§ Extracted information:
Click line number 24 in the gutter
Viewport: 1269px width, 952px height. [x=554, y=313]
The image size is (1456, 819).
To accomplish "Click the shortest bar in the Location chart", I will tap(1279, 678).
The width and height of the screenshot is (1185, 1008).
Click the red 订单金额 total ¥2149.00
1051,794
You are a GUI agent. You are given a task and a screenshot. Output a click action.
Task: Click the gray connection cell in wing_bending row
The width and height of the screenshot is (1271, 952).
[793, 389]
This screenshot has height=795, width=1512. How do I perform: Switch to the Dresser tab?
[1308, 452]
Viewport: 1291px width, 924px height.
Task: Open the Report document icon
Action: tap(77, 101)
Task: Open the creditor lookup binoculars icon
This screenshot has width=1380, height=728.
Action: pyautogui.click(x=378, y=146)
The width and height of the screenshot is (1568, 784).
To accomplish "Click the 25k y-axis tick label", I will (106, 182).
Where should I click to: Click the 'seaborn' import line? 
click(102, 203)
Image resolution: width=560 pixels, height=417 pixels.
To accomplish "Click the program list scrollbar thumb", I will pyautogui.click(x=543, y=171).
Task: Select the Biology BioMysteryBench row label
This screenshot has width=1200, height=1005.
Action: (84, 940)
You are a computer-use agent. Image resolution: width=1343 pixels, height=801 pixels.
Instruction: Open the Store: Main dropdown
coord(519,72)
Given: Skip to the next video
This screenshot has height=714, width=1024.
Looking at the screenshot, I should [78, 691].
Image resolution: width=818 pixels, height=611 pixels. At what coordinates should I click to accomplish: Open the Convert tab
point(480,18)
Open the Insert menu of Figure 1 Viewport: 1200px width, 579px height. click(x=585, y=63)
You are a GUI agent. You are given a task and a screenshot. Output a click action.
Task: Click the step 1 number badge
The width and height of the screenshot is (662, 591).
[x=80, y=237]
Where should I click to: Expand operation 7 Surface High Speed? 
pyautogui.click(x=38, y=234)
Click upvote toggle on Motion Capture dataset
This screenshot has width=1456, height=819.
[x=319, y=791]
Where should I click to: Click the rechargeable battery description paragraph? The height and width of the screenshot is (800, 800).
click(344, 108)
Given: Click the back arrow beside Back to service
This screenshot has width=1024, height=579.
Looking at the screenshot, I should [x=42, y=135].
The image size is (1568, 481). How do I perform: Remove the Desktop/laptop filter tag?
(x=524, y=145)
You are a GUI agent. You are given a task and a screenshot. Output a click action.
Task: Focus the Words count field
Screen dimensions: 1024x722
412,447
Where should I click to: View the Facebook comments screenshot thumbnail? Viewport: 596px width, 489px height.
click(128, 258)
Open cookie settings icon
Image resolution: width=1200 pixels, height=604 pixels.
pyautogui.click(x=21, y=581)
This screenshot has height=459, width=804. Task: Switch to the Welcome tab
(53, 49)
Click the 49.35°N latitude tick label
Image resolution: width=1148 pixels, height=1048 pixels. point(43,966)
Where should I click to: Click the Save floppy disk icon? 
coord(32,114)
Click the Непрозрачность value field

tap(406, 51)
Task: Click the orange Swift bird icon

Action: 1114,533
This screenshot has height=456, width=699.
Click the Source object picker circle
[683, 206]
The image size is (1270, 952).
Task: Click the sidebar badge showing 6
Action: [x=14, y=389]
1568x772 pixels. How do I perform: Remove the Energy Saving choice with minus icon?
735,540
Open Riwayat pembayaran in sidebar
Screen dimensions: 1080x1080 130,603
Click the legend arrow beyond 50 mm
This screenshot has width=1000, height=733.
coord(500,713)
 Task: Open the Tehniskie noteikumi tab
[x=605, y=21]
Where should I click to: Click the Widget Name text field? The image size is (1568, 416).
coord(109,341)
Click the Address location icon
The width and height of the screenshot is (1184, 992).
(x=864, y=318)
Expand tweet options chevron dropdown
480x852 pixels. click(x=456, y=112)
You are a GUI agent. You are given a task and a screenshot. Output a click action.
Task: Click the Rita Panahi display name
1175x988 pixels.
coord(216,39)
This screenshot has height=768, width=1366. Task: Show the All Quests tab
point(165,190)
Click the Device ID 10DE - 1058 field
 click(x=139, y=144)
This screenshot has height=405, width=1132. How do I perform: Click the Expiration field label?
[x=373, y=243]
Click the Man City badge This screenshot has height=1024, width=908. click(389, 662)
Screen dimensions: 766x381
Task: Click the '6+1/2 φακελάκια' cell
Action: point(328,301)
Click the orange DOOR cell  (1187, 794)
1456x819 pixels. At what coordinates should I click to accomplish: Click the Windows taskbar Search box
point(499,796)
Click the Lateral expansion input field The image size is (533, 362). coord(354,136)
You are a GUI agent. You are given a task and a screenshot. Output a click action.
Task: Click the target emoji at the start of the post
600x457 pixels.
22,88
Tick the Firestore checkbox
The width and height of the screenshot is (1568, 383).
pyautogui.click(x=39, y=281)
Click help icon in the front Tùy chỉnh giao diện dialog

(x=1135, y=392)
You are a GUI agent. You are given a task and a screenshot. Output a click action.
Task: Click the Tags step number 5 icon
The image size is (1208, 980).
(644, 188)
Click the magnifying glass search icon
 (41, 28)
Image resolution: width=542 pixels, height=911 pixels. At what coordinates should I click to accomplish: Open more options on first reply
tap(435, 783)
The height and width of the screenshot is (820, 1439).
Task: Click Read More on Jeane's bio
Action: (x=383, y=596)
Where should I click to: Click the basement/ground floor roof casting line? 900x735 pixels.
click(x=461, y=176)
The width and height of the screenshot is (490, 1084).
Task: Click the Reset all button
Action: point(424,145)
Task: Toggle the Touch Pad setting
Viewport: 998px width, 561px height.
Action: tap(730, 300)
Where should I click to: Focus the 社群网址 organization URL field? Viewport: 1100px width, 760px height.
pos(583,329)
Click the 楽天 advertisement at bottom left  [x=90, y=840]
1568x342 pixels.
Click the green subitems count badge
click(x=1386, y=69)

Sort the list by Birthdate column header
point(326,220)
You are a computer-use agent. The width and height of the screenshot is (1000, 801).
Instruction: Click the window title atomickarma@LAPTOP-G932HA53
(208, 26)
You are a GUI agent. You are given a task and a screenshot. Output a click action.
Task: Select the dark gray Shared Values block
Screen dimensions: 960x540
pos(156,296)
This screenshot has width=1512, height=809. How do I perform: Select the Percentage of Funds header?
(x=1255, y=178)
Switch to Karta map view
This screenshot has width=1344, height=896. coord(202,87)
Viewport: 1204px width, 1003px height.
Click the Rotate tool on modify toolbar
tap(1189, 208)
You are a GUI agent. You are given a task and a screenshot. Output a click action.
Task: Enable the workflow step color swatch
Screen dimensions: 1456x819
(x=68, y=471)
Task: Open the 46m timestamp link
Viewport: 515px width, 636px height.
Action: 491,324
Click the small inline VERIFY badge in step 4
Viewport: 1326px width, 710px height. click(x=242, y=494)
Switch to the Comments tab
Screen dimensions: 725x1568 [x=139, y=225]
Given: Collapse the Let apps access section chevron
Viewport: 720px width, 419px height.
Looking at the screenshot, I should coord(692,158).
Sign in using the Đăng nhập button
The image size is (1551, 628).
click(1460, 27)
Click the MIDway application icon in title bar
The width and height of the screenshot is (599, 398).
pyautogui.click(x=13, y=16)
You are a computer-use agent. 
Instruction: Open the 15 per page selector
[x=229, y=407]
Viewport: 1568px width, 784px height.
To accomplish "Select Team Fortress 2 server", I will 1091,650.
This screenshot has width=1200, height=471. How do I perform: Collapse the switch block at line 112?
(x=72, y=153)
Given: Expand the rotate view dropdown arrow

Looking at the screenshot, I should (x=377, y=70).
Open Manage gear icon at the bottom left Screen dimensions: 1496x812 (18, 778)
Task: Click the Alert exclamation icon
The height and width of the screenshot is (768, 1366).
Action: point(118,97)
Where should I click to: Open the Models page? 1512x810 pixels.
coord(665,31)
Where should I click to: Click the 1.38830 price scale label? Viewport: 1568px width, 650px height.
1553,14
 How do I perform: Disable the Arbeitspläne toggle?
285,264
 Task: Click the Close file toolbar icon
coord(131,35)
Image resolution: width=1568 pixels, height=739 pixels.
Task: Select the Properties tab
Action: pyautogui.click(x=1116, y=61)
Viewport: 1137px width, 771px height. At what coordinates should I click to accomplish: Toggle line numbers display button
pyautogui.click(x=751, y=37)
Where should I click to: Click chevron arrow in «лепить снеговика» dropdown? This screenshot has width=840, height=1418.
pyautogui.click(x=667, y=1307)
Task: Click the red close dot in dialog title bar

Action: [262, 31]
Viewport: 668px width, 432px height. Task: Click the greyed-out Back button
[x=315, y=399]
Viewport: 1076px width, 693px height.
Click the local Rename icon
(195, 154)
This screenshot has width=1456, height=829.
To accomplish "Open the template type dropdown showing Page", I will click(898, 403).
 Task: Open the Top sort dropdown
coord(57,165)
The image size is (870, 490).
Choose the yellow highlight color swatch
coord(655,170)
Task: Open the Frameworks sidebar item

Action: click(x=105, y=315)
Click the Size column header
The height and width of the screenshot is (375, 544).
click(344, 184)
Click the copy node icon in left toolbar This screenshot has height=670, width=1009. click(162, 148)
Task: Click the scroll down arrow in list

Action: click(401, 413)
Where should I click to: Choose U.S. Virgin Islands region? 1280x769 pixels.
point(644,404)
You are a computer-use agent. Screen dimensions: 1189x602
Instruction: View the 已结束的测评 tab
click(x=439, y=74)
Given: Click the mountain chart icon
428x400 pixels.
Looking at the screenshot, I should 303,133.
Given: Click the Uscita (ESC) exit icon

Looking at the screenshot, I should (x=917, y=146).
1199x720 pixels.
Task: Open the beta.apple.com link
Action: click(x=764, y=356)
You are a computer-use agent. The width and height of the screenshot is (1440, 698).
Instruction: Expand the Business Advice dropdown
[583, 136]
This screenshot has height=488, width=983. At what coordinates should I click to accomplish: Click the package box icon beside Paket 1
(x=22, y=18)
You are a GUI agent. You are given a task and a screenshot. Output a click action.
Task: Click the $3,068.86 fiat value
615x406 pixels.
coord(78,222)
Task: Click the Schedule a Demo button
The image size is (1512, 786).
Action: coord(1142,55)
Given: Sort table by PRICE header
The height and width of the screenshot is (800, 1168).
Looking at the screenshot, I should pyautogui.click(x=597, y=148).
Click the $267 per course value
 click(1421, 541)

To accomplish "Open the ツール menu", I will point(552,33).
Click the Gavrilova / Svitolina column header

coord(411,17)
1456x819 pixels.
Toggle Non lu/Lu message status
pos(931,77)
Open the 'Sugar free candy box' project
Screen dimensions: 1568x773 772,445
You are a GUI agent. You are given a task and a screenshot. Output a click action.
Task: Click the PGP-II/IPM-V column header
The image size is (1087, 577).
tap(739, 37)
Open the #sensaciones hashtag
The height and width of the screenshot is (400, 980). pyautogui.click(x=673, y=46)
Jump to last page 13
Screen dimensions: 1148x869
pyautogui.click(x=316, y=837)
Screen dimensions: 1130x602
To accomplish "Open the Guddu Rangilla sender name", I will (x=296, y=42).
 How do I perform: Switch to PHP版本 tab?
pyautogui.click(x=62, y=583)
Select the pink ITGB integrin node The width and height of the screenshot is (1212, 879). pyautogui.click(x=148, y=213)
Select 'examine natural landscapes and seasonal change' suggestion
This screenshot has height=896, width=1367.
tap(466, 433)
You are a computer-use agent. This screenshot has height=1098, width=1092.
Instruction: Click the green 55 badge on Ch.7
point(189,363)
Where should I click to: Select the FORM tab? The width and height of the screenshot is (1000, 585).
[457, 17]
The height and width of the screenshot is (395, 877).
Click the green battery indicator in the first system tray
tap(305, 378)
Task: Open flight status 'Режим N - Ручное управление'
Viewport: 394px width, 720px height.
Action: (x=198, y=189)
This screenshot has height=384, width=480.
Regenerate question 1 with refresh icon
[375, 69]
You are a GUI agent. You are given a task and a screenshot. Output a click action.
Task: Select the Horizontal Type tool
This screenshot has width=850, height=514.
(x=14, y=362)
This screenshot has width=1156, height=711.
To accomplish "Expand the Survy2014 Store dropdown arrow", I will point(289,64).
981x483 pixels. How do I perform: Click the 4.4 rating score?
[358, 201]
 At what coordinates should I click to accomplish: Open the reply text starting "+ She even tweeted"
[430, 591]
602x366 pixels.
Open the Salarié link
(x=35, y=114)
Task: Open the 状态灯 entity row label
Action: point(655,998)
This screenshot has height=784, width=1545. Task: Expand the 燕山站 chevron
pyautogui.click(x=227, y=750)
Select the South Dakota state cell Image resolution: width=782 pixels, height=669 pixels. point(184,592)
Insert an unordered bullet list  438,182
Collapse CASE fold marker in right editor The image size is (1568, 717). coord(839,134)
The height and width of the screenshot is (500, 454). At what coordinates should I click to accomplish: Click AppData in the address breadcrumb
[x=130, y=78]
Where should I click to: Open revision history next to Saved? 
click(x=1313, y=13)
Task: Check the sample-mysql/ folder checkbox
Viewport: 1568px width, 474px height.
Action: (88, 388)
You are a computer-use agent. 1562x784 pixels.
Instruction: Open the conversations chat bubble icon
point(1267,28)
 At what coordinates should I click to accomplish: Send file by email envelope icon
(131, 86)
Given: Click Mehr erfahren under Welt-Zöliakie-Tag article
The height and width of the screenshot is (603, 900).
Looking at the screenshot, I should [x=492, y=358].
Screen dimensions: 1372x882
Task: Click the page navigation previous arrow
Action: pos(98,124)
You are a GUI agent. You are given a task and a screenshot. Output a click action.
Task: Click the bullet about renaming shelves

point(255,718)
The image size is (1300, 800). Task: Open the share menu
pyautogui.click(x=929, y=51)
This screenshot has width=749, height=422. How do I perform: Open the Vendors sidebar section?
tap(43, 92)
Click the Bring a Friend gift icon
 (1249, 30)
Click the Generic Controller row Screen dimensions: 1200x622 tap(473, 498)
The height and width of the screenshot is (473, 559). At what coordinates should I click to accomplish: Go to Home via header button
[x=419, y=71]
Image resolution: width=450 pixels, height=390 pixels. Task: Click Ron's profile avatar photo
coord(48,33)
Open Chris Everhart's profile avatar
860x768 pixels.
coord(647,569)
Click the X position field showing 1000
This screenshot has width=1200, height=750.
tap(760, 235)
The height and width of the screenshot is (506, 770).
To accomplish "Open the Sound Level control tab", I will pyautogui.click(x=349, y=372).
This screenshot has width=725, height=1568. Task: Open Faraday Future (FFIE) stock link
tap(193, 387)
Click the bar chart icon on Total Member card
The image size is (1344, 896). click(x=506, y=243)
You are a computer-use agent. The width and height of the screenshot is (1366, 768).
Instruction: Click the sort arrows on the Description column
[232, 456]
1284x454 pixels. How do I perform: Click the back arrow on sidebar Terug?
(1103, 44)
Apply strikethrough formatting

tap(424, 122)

§ Aim of the task: Would you please copy, word for word, everything above from the line containing "Task: Click the step 1 number badge" down to the line containing "Given: Click the back", those two lines included?

§ Answer to this task:
Task: Click the step 1 number badge
The width and height of the screenshot is (662, 591).
[x=80, y=237]
Where should I click to: Expand operation 7 Surface High Speed? 
pyautogui.click(x=38, y=234)
Click upvote toggle on Motion Capture dataset
This screenshot has width=1456, height=819.
[x=319, y=791]
Where should I click to: Click the rechargeable battery description paragraph? The height and width of the screenshot is (800, 800).
click(344, 108)
Given: Click the back arrow beside Back to service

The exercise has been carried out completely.